Hierzu unterzieht das Unternehmen derzeit auch sämtliche Geschäftsbereiche und ihre Wertansätze einer strategischen Überprüfung. „In diesem Zusammenhang sind weitere Wertanpassungen bestimmter Bilanzpositionen in noch nicht bestimmter Höhe wahrscheinlich“, hieß es in der Mitteilung.

Derzeit kämpft Vorstandschef Wolfang Schäfers bei Gläubigern um Zugeständnisse, ließen jüngst mit den Verhandlungen vertrauten Personen wissen. Das Unternehmen versuche noch im Juli zu einer Grundsatzeinigung zu gelangen.

Um über ausreichend Zeit für die zur Umsetzung der Finanzierungsstrategie erforderlichen und aktuell andauernden Gespräche mit allen wesentlichen Kreditgebern zu verfügen, verschob IVG zudem die Hauptversammlung auf den 30. August vom 14. August.

Das Unternehmen ließ Anfang Mai wissen, dass es an einem Paket von Maßnahmen arbeite, das die IVG wieder handlungsfähig machen soll.
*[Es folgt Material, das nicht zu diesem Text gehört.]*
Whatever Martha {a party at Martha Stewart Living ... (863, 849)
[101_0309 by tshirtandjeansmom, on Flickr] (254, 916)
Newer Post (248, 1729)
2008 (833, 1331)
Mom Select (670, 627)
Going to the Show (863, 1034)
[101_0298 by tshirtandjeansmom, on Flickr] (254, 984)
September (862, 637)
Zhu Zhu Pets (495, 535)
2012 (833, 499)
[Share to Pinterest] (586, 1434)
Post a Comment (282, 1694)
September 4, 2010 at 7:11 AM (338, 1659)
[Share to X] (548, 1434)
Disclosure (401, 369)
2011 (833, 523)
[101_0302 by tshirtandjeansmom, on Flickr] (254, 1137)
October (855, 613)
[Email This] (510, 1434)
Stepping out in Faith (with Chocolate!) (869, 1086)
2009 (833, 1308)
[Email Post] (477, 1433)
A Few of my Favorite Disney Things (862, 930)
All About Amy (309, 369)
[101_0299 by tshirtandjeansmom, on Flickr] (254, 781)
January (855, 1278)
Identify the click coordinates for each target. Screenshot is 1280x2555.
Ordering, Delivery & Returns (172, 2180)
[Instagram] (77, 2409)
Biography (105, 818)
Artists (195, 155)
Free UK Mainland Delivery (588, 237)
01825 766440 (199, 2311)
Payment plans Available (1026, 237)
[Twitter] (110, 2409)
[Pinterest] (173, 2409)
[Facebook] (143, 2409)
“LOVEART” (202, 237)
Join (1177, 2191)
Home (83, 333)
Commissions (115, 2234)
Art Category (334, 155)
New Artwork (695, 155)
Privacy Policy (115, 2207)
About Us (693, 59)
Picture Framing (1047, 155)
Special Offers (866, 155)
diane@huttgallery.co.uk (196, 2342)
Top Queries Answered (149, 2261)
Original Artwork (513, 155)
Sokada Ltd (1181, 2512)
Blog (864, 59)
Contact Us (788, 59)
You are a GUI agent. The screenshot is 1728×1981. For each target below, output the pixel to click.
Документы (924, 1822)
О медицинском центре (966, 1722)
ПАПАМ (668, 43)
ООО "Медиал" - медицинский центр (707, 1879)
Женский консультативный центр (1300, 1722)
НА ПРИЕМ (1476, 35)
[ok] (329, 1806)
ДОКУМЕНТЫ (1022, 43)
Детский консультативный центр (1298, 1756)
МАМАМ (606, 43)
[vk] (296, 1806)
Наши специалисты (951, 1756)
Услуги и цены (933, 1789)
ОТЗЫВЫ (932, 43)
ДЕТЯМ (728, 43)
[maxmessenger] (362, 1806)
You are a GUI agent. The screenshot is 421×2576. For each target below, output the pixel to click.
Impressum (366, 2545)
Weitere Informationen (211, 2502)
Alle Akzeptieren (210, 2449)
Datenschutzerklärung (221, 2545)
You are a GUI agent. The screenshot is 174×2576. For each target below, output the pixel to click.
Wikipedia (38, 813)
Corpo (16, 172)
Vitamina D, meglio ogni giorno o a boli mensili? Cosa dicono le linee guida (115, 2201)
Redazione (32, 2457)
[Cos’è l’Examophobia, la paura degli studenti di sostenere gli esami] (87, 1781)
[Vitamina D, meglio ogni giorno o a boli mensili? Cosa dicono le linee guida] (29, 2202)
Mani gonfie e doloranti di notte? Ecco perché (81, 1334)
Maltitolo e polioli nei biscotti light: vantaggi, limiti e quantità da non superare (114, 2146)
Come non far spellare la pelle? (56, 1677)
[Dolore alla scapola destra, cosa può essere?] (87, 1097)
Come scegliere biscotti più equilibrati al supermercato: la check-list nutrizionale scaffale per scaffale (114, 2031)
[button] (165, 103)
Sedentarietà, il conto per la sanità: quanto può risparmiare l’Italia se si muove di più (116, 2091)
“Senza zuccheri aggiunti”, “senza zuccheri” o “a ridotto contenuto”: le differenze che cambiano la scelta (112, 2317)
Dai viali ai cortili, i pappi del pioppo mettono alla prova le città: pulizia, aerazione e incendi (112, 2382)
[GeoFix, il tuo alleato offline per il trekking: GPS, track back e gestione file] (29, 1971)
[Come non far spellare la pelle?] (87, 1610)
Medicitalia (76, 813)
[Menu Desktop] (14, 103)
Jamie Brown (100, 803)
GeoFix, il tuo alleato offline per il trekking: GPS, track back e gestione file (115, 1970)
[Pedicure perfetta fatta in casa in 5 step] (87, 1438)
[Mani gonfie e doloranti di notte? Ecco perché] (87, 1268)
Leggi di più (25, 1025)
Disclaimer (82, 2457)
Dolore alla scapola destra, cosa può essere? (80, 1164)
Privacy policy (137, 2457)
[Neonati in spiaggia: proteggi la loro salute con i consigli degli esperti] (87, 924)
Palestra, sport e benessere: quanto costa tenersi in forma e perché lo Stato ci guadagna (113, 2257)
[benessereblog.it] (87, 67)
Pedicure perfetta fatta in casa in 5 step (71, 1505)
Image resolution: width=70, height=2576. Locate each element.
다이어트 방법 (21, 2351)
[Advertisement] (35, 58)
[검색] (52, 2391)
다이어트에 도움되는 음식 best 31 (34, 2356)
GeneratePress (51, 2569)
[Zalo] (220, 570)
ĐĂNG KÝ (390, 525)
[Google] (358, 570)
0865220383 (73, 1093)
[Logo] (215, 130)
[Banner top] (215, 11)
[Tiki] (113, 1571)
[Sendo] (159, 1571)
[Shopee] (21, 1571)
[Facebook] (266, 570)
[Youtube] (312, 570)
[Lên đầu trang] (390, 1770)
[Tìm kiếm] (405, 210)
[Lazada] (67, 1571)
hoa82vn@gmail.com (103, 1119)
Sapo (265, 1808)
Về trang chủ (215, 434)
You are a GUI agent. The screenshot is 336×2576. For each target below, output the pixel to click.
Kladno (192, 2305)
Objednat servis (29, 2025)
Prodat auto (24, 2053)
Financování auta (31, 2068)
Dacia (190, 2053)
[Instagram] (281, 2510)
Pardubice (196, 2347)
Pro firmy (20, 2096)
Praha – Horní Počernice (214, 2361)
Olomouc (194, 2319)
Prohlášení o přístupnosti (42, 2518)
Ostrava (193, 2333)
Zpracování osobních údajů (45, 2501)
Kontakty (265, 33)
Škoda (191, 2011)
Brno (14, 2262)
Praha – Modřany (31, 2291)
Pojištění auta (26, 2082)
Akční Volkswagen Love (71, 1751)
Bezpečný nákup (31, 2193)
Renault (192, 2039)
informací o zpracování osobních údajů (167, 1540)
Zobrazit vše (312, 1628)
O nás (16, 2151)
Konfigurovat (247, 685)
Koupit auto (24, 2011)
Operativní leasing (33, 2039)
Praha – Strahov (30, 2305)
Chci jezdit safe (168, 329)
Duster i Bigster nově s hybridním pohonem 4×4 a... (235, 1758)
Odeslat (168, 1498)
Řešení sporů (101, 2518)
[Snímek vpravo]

Für Aktionäre sieht es derweil nicht gut aus: Selbst im besten Falle bliebe „nichts übrig für die normalen Aktionäre“, schrieb ein Analyst der Investmentbank J.P. Morgan.

Der Konzern hatte sich in der Finanzkrise mit teuren Projektentwicklungen verhoben - etwa dem Geschäftskomplex „The Squaire“ am Frankfurter Flughafen -, die mit Schulden finanziert wurden und die Erwartungen nie erfüllten. Als die Objekte drastisch an Wert verloren, wurde es eng.

Ende März war der Konzern mit 4,2 Milliarden Euro verschuldet. Die Verschuldungsquote liegt Konzernangaben nach bei 72 Prozent.

Agentur
Reuters 
Thomson Reuters Deutschland GmbH / Nachrichtenagentur

Kommentare zu " Immobilienkonzern: IVG beziffert Überschuldung auf 1,75 Milliarden"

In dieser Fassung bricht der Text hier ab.